Note by the Publishing Committee, respecting the Canadian Pigments sent to the Society for the Encouragement of Arts, &c. by the late W. Green, Esq.

 

The 47th vol. part 1, of the Transactions of the Society of Arts, contains, at page 39, a note by Mr. Cornelius Varley, upon the red lake sent to the Society from Canada, an account of which forms the most important part of the second article in the 1st vol. of our own Transactions. When specimens of the manufactured materials alluded to in that article, were submitted to the examination of the above mentioned artist, he re­ported so favourably upon the red lake, as to occasion the award by the Society of Arts of its Gold Isis Medal to Mr. Green. After a more minute examination of the red pig­ments in question, Mr. Varley conceived that he had not fully done it justice, in con­sequence of which another communication was made to the Society upon the subject, which was inserted in a subsequent number of its Transactions. The following are ex­tracts from these communications.

 

 

February 20, 1828. "I have compared the colours sent by Mr. Green from Canada, with those in common, use, and find them generally very good. The dark reddish brown, No. 1[1], is a very useful colour, being nearly the same tint, but richer than madder brown. The lake, No. 2[2], is a very valuable co­lour; it is a little flesh coloured or yellowish, when com­pared with Mr. Field's madder pink, and therefore not quite equal to it, but is as often wanted: it is much higher in tone than vermillion."

 

March 12, 1830. "When the Committee requested me to make trial of Mr. Green's lake from Canada, I examined it in reference to what had been a great desideratum till accomplished by Mr.
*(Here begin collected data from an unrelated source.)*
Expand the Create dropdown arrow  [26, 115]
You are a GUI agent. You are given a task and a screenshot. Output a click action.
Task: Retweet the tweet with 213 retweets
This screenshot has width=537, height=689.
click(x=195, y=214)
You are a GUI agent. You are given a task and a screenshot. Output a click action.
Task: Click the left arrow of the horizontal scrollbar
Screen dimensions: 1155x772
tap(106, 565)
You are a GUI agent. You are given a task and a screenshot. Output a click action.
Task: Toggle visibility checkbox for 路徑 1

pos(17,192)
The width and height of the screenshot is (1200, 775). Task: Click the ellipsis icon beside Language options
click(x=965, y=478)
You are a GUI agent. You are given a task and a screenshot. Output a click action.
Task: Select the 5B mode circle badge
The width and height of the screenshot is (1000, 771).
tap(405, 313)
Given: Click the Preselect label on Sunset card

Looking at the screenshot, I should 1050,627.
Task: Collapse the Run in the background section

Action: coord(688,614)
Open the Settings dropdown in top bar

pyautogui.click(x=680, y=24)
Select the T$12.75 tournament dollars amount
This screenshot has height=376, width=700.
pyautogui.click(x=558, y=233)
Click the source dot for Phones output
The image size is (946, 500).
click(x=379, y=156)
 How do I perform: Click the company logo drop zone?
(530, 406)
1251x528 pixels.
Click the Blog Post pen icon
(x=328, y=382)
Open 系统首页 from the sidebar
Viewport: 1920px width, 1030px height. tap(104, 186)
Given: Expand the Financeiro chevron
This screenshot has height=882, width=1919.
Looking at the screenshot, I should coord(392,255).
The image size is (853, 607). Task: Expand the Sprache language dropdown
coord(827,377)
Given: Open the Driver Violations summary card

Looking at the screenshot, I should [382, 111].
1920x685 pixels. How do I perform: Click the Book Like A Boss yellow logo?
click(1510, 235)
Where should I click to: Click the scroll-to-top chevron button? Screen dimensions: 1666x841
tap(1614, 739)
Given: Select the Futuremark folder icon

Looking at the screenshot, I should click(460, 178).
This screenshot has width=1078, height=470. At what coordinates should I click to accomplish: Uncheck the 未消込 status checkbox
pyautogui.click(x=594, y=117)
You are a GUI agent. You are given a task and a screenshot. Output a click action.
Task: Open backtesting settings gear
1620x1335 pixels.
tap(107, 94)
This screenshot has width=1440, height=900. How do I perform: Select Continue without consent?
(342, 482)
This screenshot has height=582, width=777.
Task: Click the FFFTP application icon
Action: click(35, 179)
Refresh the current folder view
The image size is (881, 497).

Field in madder-lake, namely, to obtain the brightest permanent red quite free from any bias to yellow. Now this being effected in the brightest madder-lake, which has rather a bias to purple, renders it very valuable for mixing with blues, by which a brighter permanent purple is ob­tained than formerly. Therefore, in my note in Vol. XLVI. I said it was not quite equal to the best madder, but I should have added, for this particular purpose; for since writing that, I have found it to be as much superior to madder for an orange tint, as madder is for a purple, ren­dering the two lakes quite equal and equally to be desired, as neither of them is a substitute for the other. Being de­sirous of obtaining the brightest possible glow, for repre­senting a sunset in water colours, which is generally done by mixing red and yellow, I took all the reds and yellows I possessed, to try which mixture destroyed the least light and could be laid the clearest; the result was, that the golden coloured chromer with Mr. Green's lake gave the brightest colour, and may be said quite clear; thus render­ing it every way as much to be desired in the market as the madder was formerly."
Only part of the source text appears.